Besides wanting to see cash on the balance sheet, banks also like to touch it.  In other words, for older machine tools expect to see a down payment requirement of 10-20% easily.  That means you’re no longer just vying to get an approval by demonstrating liquidity, you’re actually risking your liquidity and giving up access to vital working capital you may need to produce product just to obtain financing.

Alternative and non-bank lenders finance machine tools based on the value of equipment and potential to earn income, not just on a strong balance sheet.  That means if you buy something like a horizontal machining center or CNC machine that has a strong intrinsic value, you have an easier path to financing even if your current cash flow isn’t particularly strong.  Machine tool loans are very desirable for a lender, because there’s a huge market for resale of the collateral and the equipment tends to depreciate very slowly, unlike, say, a used truck on a piece of construction equipment.

Time is of the essence

In a business completely built around production deadlines, it’s easy to understand why it’s important to cut down on the turnaround time from selecting a machine to implementation of a tool in the shop.  According to Business Money Today, the average bank takes around 45-60 days to process your commercial loan application, and that’s assuming you provide everything they require upfront.  With the average lead time of a machined product being 30 days, shops could see as many as two product cycles go by without being able to access their lathe, press, or other machine tool.  The lost productivity alone is probably more than the interest savings over the life of the loan they’d gain by choosing a bank.

Our average turnaround time for most machine tool loans and leases is just ten business days from application to funding.  Moreover, with our creative purchase order and prefunding arrangements, we’re often able to get a vendor to deliver a machine tool to our customer even prior to funding, cutting down on losses in productivity.
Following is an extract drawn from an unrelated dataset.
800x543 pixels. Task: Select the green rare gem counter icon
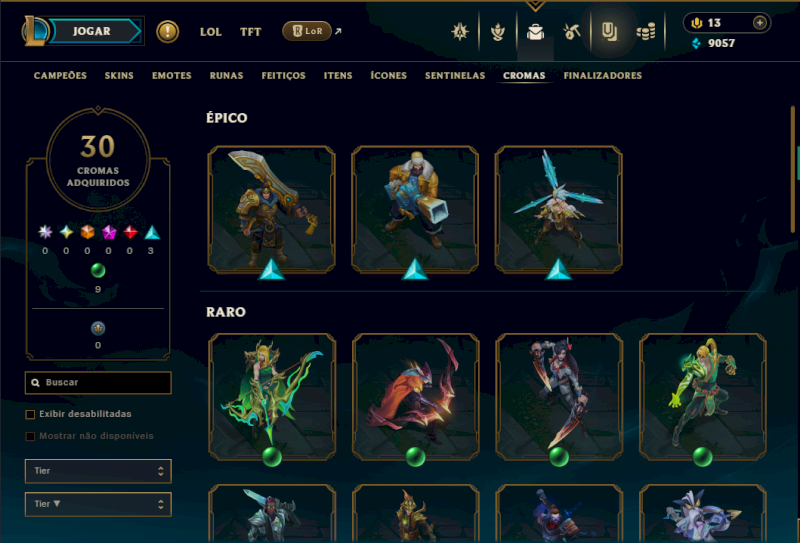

That great interest rate comes with a different kind of price tag

When customers first apply for a machine tool finance transaction, we usually expect to hear questions about rate and terms.  This is because customers have been programmed to ask the basic question: “What’s the interest rate?”  What’s particularly jarring about the campaign to cram customers into one line of questioning is that it’s a dishonest way to ask customers to evaluate a deal.  ‘Rate’ is calculated in five or six different ways, whether it’s buy rate, sell rate, per year yield, APR, simple interest rate, payback as a percentage of the loan, or some kind of rate factor, none of these numbers tell a customer anything tangible about a transaction.

So when a bank offers a ‘low rate,’ we always ask the customer to consider the tangibles.  Will they report to your personal credit?  If so, have you considered that this may leverage your credit personally, keeping you from buying a new car or refinancing your home?  Will they file a blanket lien, essentially encumbering all of your business and personal assets in the process? Will they cross-collateralize against your bank accounts, giving them free reign to transfer money from your checking account if you ever fall behind on payments?
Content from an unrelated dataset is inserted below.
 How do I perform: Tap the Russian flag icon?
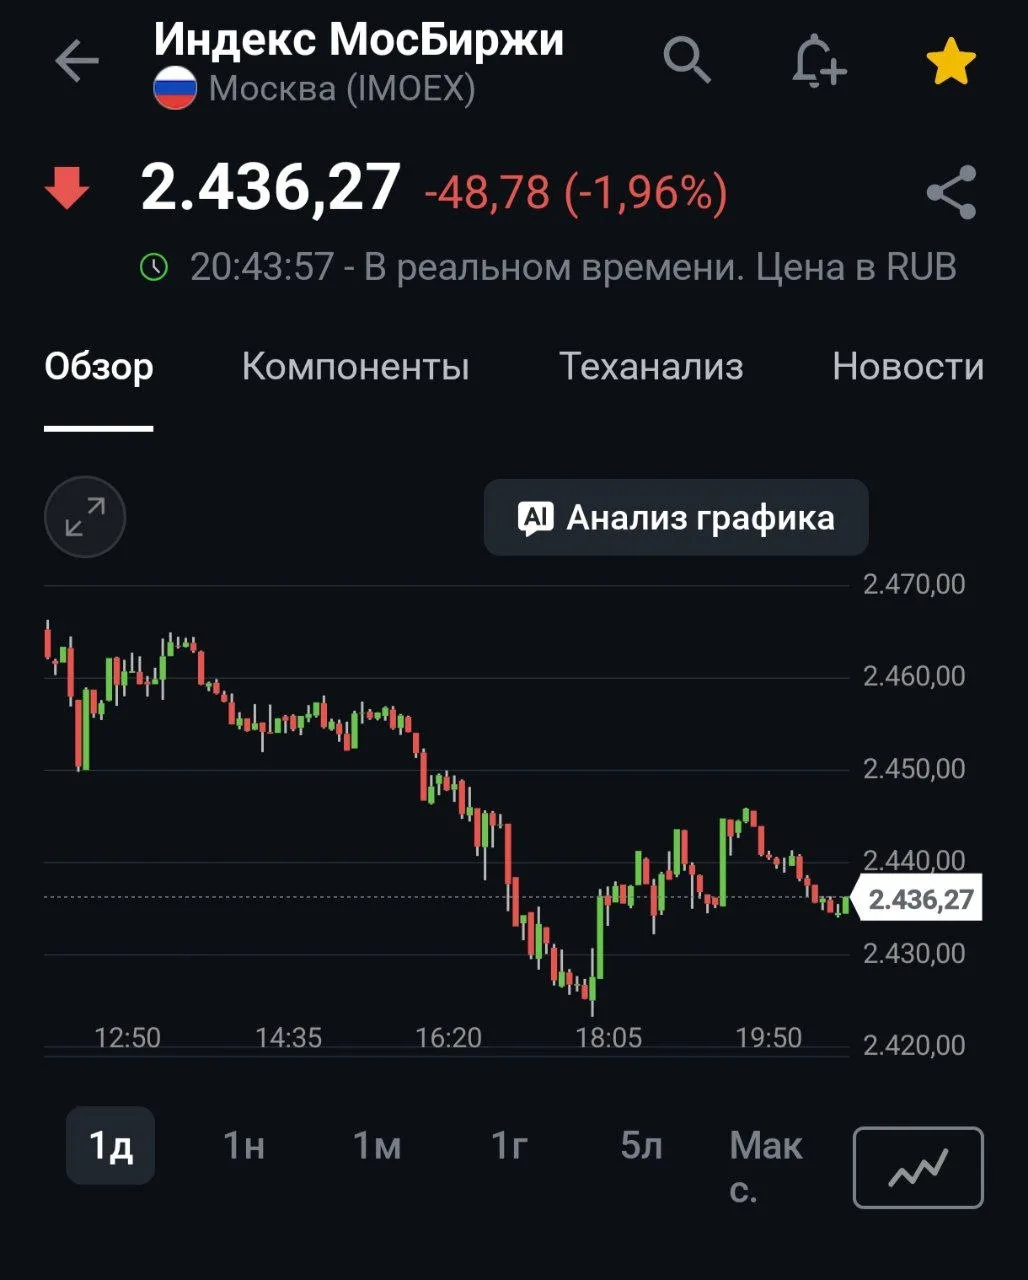point(174,89)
Financing with an alternative lender ensures you still have access to credit exposure with your bank personally and commercially, allowing you to use bank funds for operating expenses and working capital, items that are more capital intensive over time, and that don’t have offsetting, predictable return on investment metrics.  Buying inputs for a run in your machine shop is a recurring priority that you’ll need your bank relationship for, so it makes sense to use an outside lender for capital expenditures like adding a new press brake or mill.

Banks find ways to say ‘No’

Banks are set up very differently than in house machine tool financing programs.  They are designed to protect a very narrow credit window by ensuring you fit inside every box.  Our machine tool financing programs, contrarily, are designed to find ways to include customers conventionally excluded by most mainstream lenders.  This includes unconventional profile customers seeking a machine tool loan, including:

Being philosophically programmed to build creative structure around transactions to offer approvals that banks can’t gives us a major advantage in the B, C, and even D credit spaces, but we often find ways to help our A credit customers when the bank drops the hammer due to their lending policies.
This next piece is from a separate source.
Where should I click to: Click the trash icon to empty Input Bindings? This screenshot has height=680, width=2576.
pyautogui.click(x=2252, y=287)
Not all banks are created equal.  Some can and do approve machine tool deals at decent terms.  Understanding that banks might require you to sacrifice time, leverage, and operating cash can help you weigh the decision of how best to proceed – especially knowing that a lot of banks end up saying no when the process is all said and done.  Nonbank lenders are eager to compete for your business and will be more willing to make exceptions that banks cannot, while still giving you the flexibility to utilize your bank exposure for daily and monthly recurring operating costs.


At American Leasing & Financial, we’re so passionate about machine tools (and financing for machine shops and their tooling needs in general), that we actually created a special financing program just for machine tools. Machine Tools Finance.com is a niche funding processor backed by two dozen boutique funding sources and banks, as well as our own in-house funding arm American Leasefund. We pride ourselves on offering flexible cnc, mill, press, and other machine lending programs, regardless of credit issues, for startups and established businesses alike. Learn more at www.machinetoolsfinance.com OR apply now for an easy approval in as little as 24 hours.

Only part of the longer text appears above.